Following the collapse of FTX, a new legal battle has emerged over the millions of dollars in assets seized from Sam Bankman-Fried (SBF), the former CEO currently serving a 24-year prison sentence. Multiple parties are now seeking control of the assets seized from SBF and former FTX executives, which include airplanes, funds held at various banks, shares of Robinhood stock once owned by SBF, and even political contributions linked to FTX executives.
FTX debtors, along with the company’s Bahamian arm, FTX Digital Markets, have filed a petition in the Southern District Court of New York seeking control of the seized assets. They argue that they have the “superior right” to the assets and that they should be used to repay creditors. On the other hand, a separate petition filed by a group of FTX customers represented by prominent crypto lawyers Adam Moskowitz and David Boies, including Sunil Kavuri, who testified against SBF during his trial, argues that the seized assets should be returned directly to FTX users, bypassing the bankruptcy process altogether.
Judge Lewis Kaplan has yet to rule on either petition, and the legal battle is likely to be complex. Both sides are presenting arguments regarding the legitimacy of their claims and the best course of action to recover lost funds. The outcome of this case will have significant implications for both FTX customers and the broader crypto ecosystem.

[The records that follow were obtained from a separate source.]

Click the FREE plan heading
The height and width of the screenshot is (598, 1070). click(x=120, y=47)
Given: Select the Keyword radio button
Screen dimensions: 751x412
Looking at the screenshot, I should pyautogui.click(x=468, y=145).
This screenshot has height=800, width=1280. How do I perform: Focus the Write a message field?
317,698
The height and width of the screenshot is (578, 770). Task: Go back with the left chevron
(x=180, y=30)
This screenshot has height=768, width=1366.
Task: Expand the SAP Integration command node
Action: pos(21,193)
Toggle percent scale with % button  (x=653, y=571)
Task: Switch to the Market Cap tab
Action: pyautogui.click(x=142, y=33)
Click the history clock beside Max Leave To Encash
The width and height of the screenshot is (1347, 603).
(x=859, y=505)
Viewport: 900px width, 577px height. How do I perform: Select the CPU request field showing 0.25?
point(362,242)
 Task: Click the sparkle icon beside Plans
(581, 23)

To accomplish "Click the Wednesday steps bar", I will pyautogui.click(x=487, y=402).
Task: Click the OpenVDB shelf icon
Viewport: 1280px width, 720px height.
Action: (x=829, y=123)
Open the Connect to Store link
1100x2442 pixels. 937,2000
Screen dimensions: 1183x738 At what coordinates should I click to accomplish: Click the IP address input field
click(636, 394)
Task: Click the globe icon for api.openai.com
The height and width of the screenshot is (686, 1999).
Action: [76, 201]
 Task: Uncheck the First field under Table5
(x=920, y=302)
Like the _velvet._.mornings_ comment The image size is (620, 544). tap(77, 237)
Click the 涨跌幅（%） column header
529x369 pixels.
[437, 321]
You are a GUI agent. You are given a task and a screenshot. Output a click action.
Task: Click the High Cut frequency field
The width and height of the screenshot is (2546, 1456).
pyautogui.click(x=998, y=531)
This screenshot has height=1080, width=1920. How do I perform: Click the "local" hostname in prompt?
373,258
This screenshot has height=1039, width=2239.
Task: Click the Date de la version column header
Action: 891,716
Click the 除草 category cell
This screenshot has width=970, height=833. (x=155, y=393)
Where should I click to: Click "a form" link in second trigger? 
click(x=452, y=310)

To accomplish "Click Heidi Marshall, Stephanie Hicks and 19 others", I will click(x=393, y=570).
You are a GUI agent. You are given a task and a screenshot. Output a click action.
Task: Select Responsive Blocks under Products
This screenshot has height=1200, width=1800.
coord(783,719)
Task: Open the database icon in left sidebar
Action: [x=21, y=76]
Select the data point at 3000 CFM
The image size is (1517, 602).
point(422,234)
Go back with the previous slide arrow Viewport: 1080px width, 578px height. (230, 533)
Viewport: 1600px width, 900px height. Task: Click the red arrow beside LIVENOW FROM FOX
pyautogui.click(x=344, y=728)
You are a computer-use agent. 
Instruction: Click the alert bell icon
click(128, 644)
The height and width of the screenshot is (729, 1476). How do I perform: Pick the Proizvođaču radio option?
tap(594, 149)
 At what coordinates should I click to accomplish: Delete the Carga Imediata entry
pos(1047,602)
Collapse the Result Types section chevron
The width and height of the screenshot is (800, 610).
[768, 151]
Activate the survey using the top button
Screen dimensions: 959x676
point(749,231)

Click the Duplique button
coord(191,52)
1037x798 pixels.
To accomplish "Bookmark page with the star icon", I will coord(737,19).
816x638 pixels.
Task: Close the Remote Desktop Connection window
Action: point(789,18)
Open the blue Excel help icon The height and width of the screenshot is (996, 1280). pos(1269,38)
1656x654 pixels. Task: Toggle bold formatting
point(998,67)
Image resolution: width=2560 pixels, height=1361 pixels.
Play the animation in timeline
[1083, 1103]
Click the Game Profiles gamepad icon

The fight over seized assets is just one aspect of the ongoing fallout from the FTX collapse. The overall bankruptcy case is still in progress, with creditors like Kavuri expressing concerns about the proposed reorganization plan. Additionally, sentencing for other former FTX executives who cooperated with prosecutors, including Caroline Ellison and Gary Wang, is still pending. The court’s decision on the seized assets will be closely watched as it could impact the overall recovery rates for victims and influence the long-term impact of the exchange’s demise on the crypto industry.